Amid the fog of war, Ukraine raised 8.1 billion hryvnia ($277 million) in a sale of war bonds on Tuesday yielding 11%, in the country's latest fundraising effort to tap into the global support for the country in its fight against Russia’s invasion.
As Bloomberg reports, the sale "encountered difficulties" that made it complicated for investors to buy, including a Ukraine finance ministry website which had cut off access from abroad to avoid cyber attacks. Furthermore, concerns over the settlement process for the bonds and the lack of information meant that some international bond funds remained on the sidelines.
On social media before Tuesday’s bond auction, users were asking the Twitter account of Ukraine’s finance ministry how to buy the bonds. Others pointed to alternative avenues for donations, such as the special central bank account.
Ahead of the emergency bond sale, Ukraine had been pursuing various crowdfunding initiatives, including collecting donations via bitcoin. Its central bank set up a special account last week where people around the world can donate, and the government shared details of crypto addresses to raise funds in Bitcoin and other digital tokens. By Tuesday morning, those accounts had received more than $17 million, according to blockchain analytics firm Elliptic. Including NGOs providing support to the military, total donations amount to $24.6 million, it said.

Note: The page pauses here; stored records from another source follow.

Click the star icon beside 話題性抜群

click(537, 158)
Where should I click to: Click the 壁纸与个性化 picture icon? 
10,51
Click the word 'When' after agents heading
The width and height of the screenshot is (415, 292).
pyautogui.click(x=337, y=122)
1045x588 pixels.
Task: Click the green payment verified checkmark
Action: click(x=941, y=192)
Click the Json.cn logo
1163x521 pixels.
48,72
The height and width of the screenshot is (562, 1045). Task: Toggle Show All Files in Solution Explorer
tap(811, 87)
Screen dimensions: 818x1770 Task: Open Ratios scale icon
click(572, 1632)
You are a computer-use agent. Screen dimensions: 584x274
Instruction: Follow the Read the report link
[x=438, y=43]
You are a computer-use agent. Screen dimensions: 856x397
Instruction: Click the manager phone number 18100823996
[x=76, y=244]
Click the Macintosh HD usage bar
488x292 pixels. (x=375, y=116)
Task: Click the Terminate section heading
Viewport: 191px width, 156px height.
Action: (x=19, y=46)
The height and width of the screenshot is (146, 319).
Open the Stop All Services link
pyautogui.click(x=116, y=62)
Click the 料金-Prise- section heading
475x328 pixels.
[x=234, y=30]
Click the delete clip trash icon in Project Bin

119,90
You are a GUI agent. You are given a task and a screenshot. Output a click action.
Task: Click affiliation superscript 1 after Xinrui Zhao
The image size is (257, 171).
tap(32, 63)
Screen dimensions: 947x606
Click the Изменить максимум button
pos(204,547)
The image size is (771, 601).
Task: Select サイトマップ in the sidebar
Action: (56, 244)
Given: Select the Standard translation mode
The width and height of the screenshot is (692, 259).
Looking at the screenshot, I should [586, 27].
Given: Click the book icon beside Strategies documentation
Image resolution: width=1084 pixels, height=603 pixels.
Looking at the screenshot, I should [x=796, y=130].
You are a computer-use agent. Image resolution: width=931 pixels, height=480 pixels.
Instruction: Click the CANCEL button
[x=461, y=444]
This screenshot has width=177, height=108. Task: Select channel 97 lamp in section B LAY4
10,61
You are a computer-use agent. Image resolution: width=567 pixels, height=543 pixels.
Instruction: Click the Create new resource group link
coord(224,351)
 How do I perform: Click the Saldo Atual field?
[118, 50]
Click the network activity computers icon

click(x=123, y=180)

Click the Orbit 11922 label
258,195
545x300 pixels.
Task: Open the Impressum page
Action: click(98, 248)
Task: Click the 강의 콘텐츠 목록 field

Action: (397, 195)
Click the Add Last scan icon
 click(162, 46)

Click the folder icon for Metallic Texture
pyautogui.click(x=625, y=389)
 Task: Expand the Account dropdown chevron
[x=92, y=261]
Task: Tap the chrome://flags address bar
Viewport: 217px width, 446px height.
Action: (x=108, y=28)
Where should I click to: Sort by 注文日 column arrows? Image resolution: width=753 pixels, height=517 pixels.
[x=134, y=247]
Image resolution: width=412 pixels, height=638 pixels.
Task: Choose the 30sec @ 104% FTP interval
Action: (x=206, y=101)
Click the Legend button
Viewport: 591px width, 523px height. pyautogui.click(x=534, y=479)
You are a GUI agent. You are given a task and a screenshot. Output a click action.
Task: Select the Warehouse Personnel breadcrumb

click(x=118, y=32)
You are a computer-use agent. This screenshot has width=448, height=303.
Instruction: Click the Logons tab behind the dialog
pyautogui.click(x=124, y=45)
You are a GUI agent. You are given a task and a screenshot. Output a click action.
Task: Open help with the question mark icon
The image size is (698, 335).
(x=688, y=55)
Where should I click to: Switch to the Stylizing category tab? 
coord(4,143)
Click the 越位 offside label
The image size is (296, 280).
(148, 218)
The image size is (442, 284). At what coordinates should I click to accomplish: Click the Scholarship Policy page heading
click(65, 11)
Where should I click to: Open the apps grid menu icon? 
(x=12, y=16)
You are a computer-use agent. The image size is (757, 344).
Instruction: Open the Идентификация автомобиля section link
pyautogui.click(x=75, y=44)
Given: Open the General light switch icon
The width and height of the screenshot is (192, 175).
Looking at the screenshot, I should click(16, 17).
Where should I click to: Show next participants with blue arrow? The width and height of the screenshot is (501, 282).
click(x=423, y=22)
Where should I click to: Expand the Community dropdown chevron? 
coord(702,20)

However, those hoping that the new funds will reach Ukraine's suffering people, or even its military, will be disappointed: the only "winners" from today's bond auction are other, existing creditors: shortly after the bond sale was completed, the country's debt chief Yuriy Butsa told Bloomberg TV that Ukraine has paid about $300 million of bond interest to international investors due today, in effect recycling the entire new bond issue to avoid default. The bonds, which carry a 7.75% coupon, were issued in 2015 as part of Ukraine’s $15 billion debt restructuring, not to be confused with the debt restructuring that will have to follow in a few months when the country has no choice but to default on external creditors.